高級感のある銘板 マウントはTマウント交換式

最短撮影距離は2m 正面から覗くと、奥にミラーが見える

Tマウントはマイナスネジ3カ所でピント指標の位置を調節できる カメラにつけた様子。ミラーレンズならではのコンパクトさ

 マニュアルフォーカスレンズということで、フォーカスリングはグリスの抵抗感で適度な重みがつけられている。最近のAFレンズに慣れている指には少し重く感じるかもしれないが、微妙なピント合わせには必要な仕様だ。ピントリングの方向は左が無限で、キヤノンと同方向。ニコンやペンタックスとはピントリングの回転が逆になる。

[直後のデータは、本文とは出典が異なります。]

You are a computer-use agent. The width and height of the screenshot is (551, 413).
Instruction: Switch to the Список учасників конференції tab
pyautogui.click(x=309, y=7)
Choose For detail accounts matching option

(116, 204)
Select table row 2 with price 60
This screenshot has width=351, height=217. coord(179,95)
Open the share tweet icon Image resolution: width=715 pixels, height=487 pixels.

 マウントは交換式で、Tマウントを介してカメラに装着する。Tマウントとは42mm径、ピッチ0.75mmのネジ込み式マウント。M42(プラクチカマウント)とは口径は同じものの、ピッチが異なるため装着できない。ネジ込みマウントのため、ネジ込み終わったところで位置決めされることになる。ピント指標が真上にこないことがあるが、Tマウントの調整で位置を直すことができる。マウントが付く少し奥に、34mm径のフィルター溝がある。ミラーレンズは構造上絞りが取り付けできないので、光量が大きいときにはここにNDフィルターを装着して調整する。

 鏡胴外装は白い塗色で、キヤノンの高級望遠レンズを表す白レンズのイメージだ。でも、キヤノンはここに入る帯が赤帯。それに対しケンコーのミラーレンズ500mm F6.3 DXは、金帯で金の銘板付きだ。そのため全体の組み合わせはライトグレー塗装のニッコールといった雰囲気だ。この製品を企画した人は、マニア心をつかむのがうまいように思える。

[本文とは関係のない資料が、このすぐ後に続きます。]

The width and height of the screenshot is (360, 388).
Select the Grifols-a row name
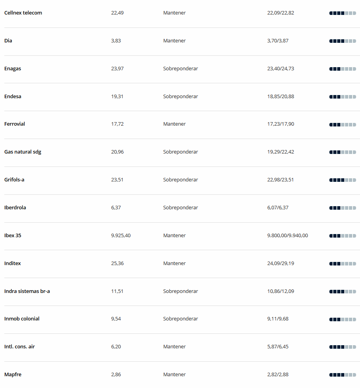coord(15,179)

 レンズを前から覗くと、真ん中にキャップ状のもの、周りの奥の方にミラーが見える。真ん中のキャップ状になっているところは、裏側がミラーになっており、レンズ奥のミラーに反射された光が中央部のミラーに集光され、カメラに導かれる。

 ファインダーを覗いた感じは、F8モデルよりも格段にピントの山がつかみやすく、良く写りそうな印象。価格も1万円程度のアップならすごく割安感がある。数少ない欠点は、径が大きいことで、私のFinePix S2Proに装着したときにグリップ部に入る指がやや窮屈だ。

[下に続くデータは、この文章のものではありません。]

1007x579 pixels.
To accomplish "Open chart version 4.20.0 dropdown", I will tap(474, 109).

※使用したカメラは、富士フイルム 「FinePix S2Pro」です。

※作例のリンク先ファイルは、撮影画像をコピーしたものです。

※写真下の作例データは、露出時間/絞り値/ISO感度を表します。


1/350秒 / F6.3 / ISO400
最短撮影距離の2mで撮影。マクロレンズに近い撮影倍率だ。被写界深度がかなり浅いので、カメラを前後させてピント調整する。三脚使用
1/90秒 / F6.3 / ISO400
通りの向こう、30m先の風景を切り取る。肉眼とはかなり異なる世界だ。枝が二線ボケに見えるのはミラーレンズでは仕方がないところ。三脚使用

1/350秒 / F6.3 / ISO400
背景にミラーレンズ独特の“リングボケ”が入るように構図を工夫した。逆光のため、少しフレアっぽい。三脚使用
1/1000秒 / F6.3 / ISO100
太陽を入れるなら超望遠レンズだ。撮像素子面に“焦点距離の1/100”のサイズで写るからである。このレンズでは、撮像素子面に5mmに写っている。三脚使用

1/180秒 / F6.3 / ISO800
子供の顔のアップを撮ってみた。被写界深度が浅くピント合わせが難しい。チャンス優先のため感度をISO800にし、手持ちで撮影。慎重にシャッターを切る
1/180秒 / F6.3 / ISO800
シャッターチャンスを狙い、液晶モニターの確認では成功か、と思ったが手ブレ。超望遠のため、1/180秒でもブレる

1/180秒 / F6.3 / ISO800
近寄るとすぐ逃げる動物でも、遠くから狙えば大丈夫。8m先から慎重に撮影した
1/250秒 / F6.3 / ISO800
祭りの御輿の上にある鳳凰。これも近づけない被写体だ。背景の木まで距離があるので、後ボケのリングが小さく出ている

1/250秒 / F6.3 / ISO800
これもチャンス優先で撮影。S2Proでは露出計が働かないので、あらかじめ決めたシャッタースピードで撮影、ちょっとアンダーになった
1/350秒 / F6.3 / ISO800
祭りの提灯を撮影、背景の“屋台のノボリ”が近くに見えるが、超望遠ならではの圧縮効果である

 今回の撮影では、FinePix S2 Proを使ったが、ケンコーの500mm F6.3D Xには電子回路が組み込まれていないため、露出計は働かない。そのため、何枚か撮影して露出を決めたが、とっさの場合には露出を外してしまった。FマウントならD200を使えばこの点は問題ない。また、マウント交換式のため、キヤノン、ペンタックス、オリンパス、パナソニック、コニカミノルタ、ソニーの各カメラに対応できるし、マウントさえ買い足せば、後から自分でマウント変更できるのもメリットだ。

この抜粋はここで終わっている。